The pilots, called malemos, who conducted the vessels to foreign ports, were remarkably expert. Steering across to the coast of Hindostan, for instance, they seldom failed to make the land within a very few miles of the place they were bound to. They determined the latitude by means of measuring the angular altitude of certain stars when on the meridian, for which purpose they used an instrument which they regarded as superior to that by which the first Portuguese navigators in those seas found their way. Of any other method of determining longitudes than by dead reckoning, however, they were as ignorant as all the rest of the world at that time.

The commerce carried on by these people with distant lands was indeed small when compared with that which passed from India either up the Persian gulf and thence by caravans to the shore of the Mediterranean, or up the Red sea, then overland to Cairo, and down the Nile to Alexandria, where the produce of the East was obtained by the Venetians to be distributed over Europe; but for Africa it was considerable, and it was not subject to much fluctuation.

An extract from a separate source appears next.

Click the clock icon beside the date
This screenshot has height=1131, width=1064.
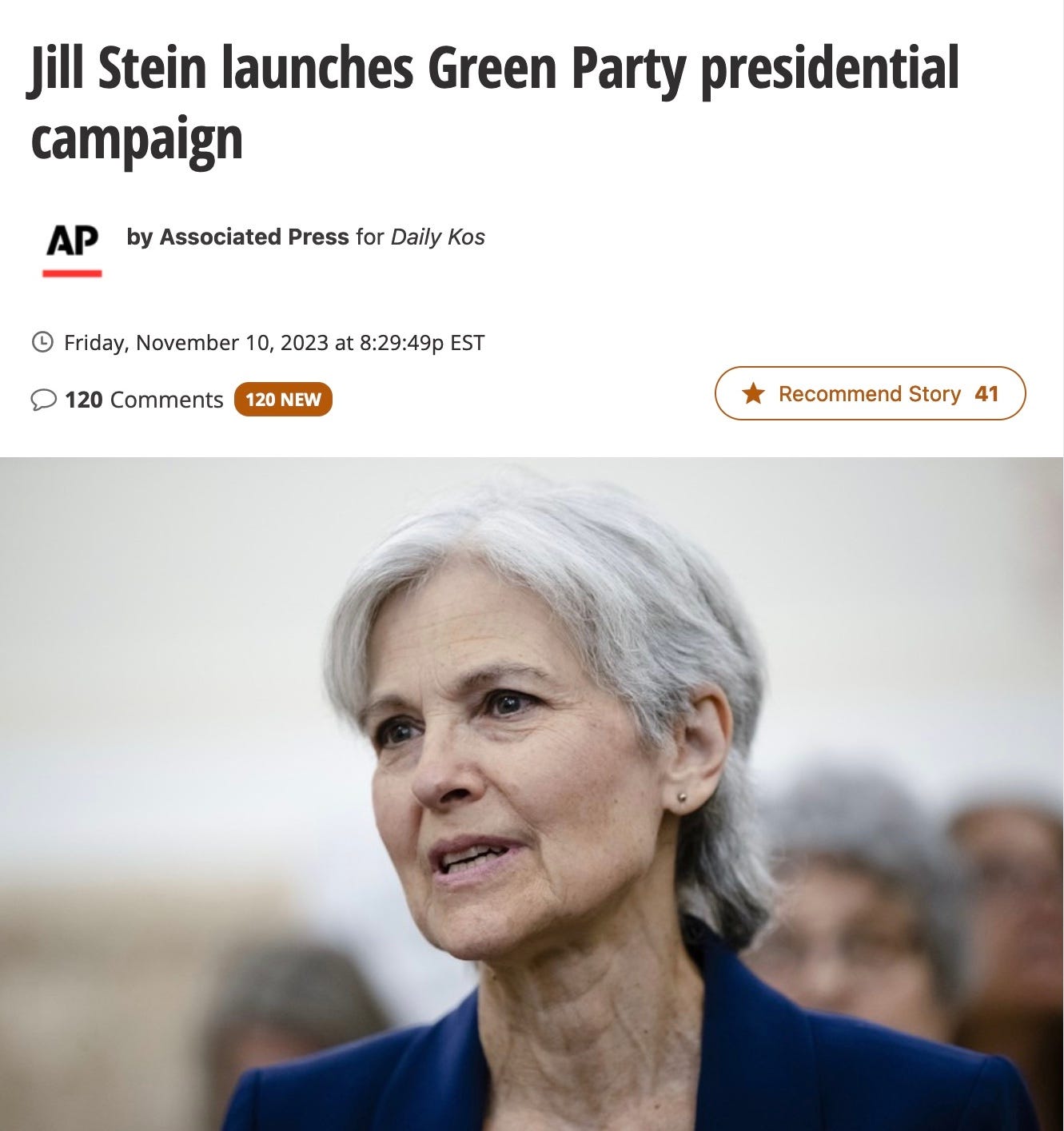tap(42, 342)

From India they obtained silks, spices, and other articles of luxury for the use of their own people of pure or nearly pure Asiatic blood, and cotton cloth and beads for trade with the Bantu; from Arabia and Persia rich fabrics, dates, scimitars, large sheathed daggers, and various other kinds of merchandise. Every man, no matter how black, who claimed to be a Mohamedan, wore at least a turban and a loin cloth, and carried a weapon of some kind on his person. The men of rank and wealth, who were of lighter colour, dressed in gorgeous robes of velvet, silk, or cotton, had sandals on their feet, and at their sides ornamented scimitars of finely tempered steel. The women naturally were clothed more or less richly according to the position of their parents and husbands, and they were particularly fond of trinkets. Every article of dress or adornment, all glassware, the best of the furniture of every description, the choicest weapons, and various luxuries of diet were imported from abroad.

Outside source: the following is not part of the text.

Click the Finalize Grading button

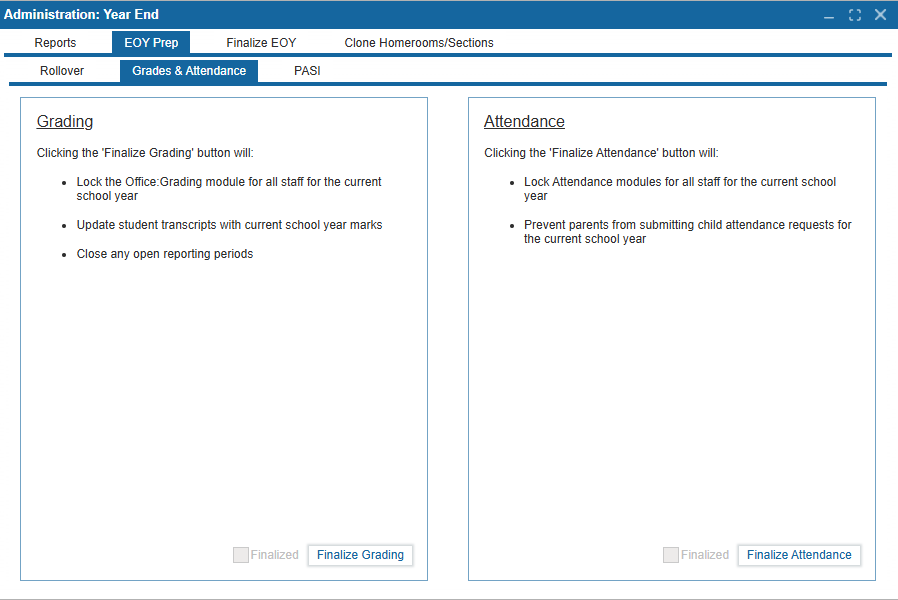(360, 555)
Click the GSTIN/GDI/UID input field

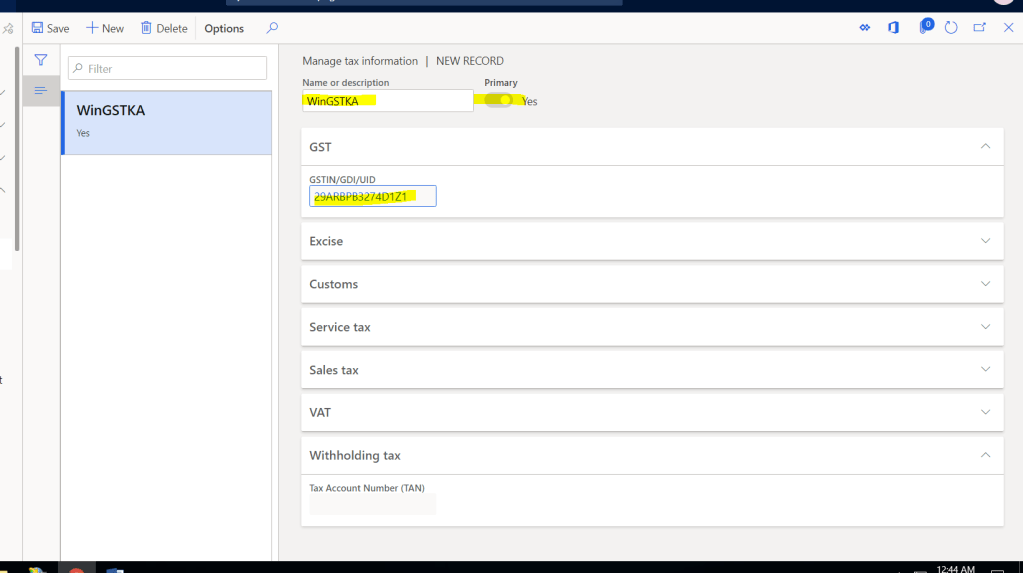372,197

With pieces of calico to be used as loin-cloths, beads, and ornaments of trifling value, the traders went among the Bantu on the mainland. Ingratiating themselves with the chiefs by means of presents, they induced those despots to send out men, here to hunt elephants, there to wash the soil for gold, and so forth. Time was to them of less importance than to Europeans, and their mode of living was so nearly like that of the native Africans that they could reside or travel about without discomfort where white men could hardly have existed. Thus the trade that they carried on was much greater in quantity than that of their Portuguese successors, though its exact amount cannot be ascertained. Upon their wares they obtained enormous profits. They received in exchange gold, ivory, pearls from the oyster beds at the Bazaruta islands, strips of hippopotamus hide, gum, and ambergris washed up on the coast, with which they carried on their foreign commerce; and millet, rice, cattle, poultry, and honey, which they needed for home consumption.

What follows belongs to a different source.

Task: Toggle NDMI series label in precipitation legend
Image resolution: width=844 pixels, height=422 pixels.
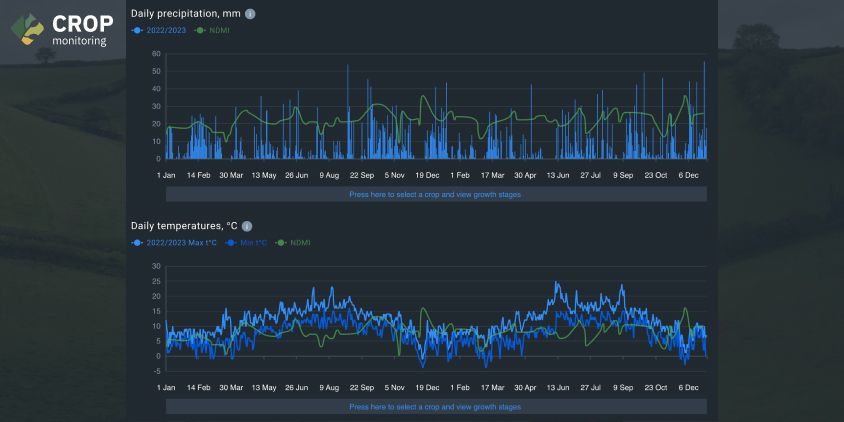Action: [x=220, y=31]
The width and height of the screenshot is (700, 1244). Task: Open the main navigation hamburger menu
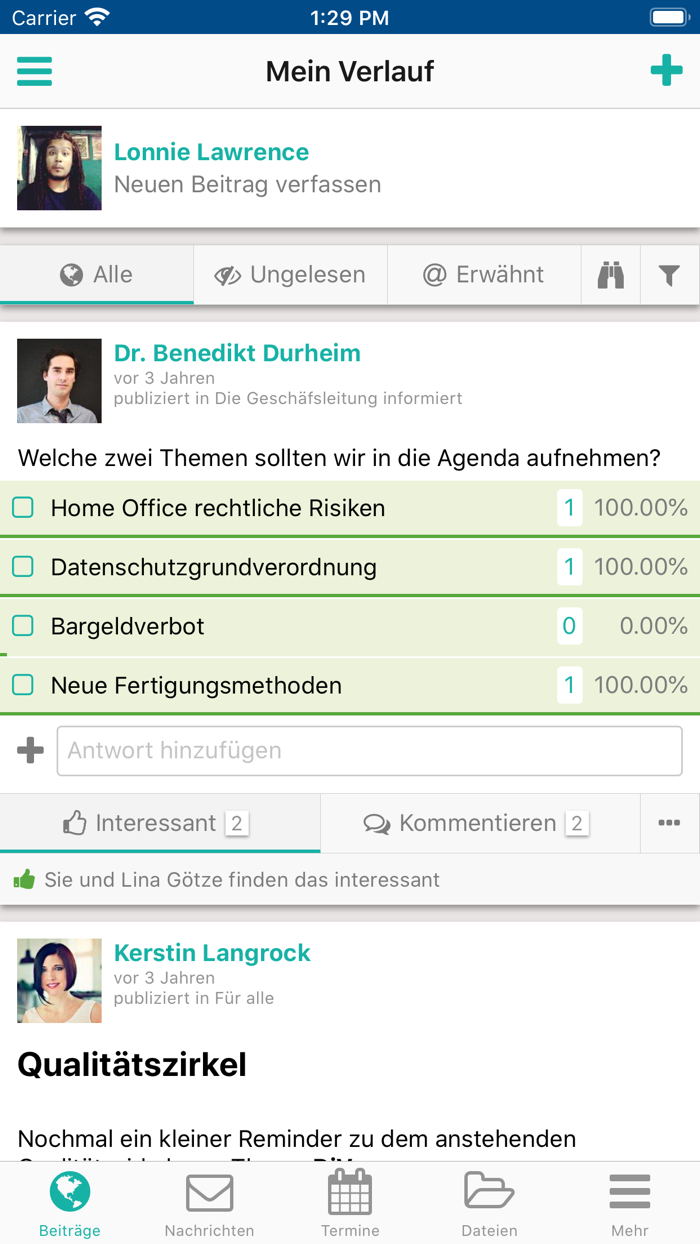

Commerce was open to any one who chose to engage in it, but practically was confined to the pure Asiatics, who employed the mixed breeds as their agents in conducting the inland barter, working the vessels, and performing the rough labour of every kind. The governments, Arab, Persian, and Bantu alike, derived a revenue from the trade that to-day seems extortionate. When an elephant was killed, the tusk next the ground belonged to the chief, and when the upper one was sold he took about half the proceeds. On all other articles disposed of by his subjects, his share was about the same proportion, besides which the traders on the other side were obliged to make him large presents before commencing to barter. When Mombasa after the independence of Isuf was able to trade with Sofala, an export duty of rather over fifty per cent, was levied on the merchandise for the benefit of the government of that town. At Kilwa any one desiring to trade with Sofala was obliged to pay about seventy per cent of the value of the goods before leaving the port, and on arrival at his destination one-seventh of what was left. Upon his return he paid a duty of five per cent of the gold he had acquired. The duty on ivory brought to Kilwa was very heavy, so that in fact the government obtained a large proportion of the profits on commerce.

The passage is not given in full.